O grande problema que os engenheiros da DaimlerChrysler tiveram de solucionar foi o de fazer com que o Protector não desse alarmes falsos. O radar detecta objetos de metal e distingue entre os mais diversos tipos de obstáculos. Mas também teve de "aprender", por exemplo, que o papel de alumínio da embalagem de um chocolate que algum motorista tenha jogado fora pela janela do seu carro não é motivo para desencadear todo o processo de prevenção de acidente.

O sistema de segurança passou por inúmeras fases de aperfeiçoamento, tendo de reconhecer até mesmo obstáculos raros, como tratores agrícolas com arado ou outros equipamentos do gênero a reboque. Além disto, teve de ser programado e aperfeiçoado o reconhecimento de situações difíceis, mas que não encerram necessariamente um perigo: é o caso de um veículo à frente, que reduz a velocidade para dobrar à esquerda ou à direita. O que não exige que o caminhão reduza a velocidade ou pare, se houver espaço suficiente para uma ultrapassagem. Nestes casos, o Protector dá um sinal de alerta ao motorista, mas não breca o caminhão.

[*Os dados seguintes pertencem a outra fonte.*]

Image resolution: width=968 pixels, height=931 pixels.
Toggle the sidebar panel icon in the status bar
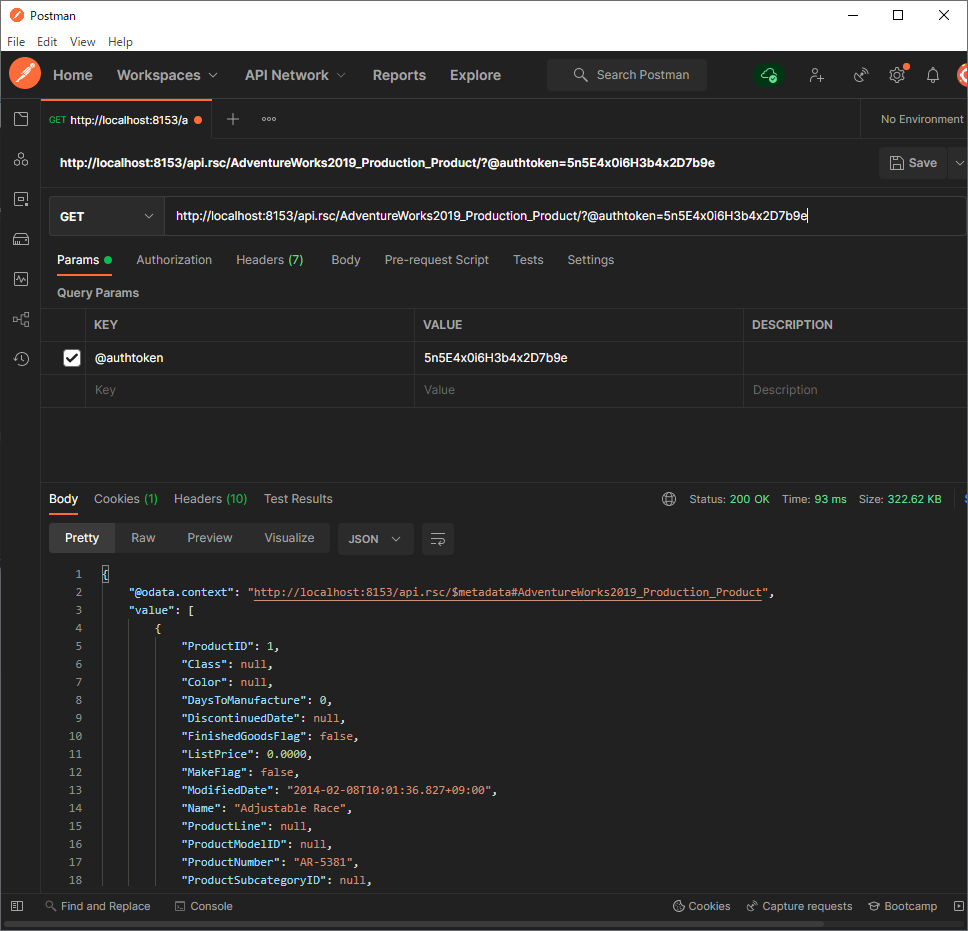point(17,906)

O sistema já foi testado em mais de um milhão de quilômetros rodados, dentro do funcionamento normal de uma empresa de transportes. Além disto, passou por incontáveis testes nas pistas de prova da DaimlerChrysler. Dentro em breve, o Protector poderá ser adquirido como equipamento adicional para caminhões novos. E também os caminhões usados poderão, provavelmente, ser equipados com ele. O preço do sistema deverá girar em torno de 3 mil euros. O passo seguinte poderá ser a adaptação do Protector às limusines de luxo da Mercedes Benz.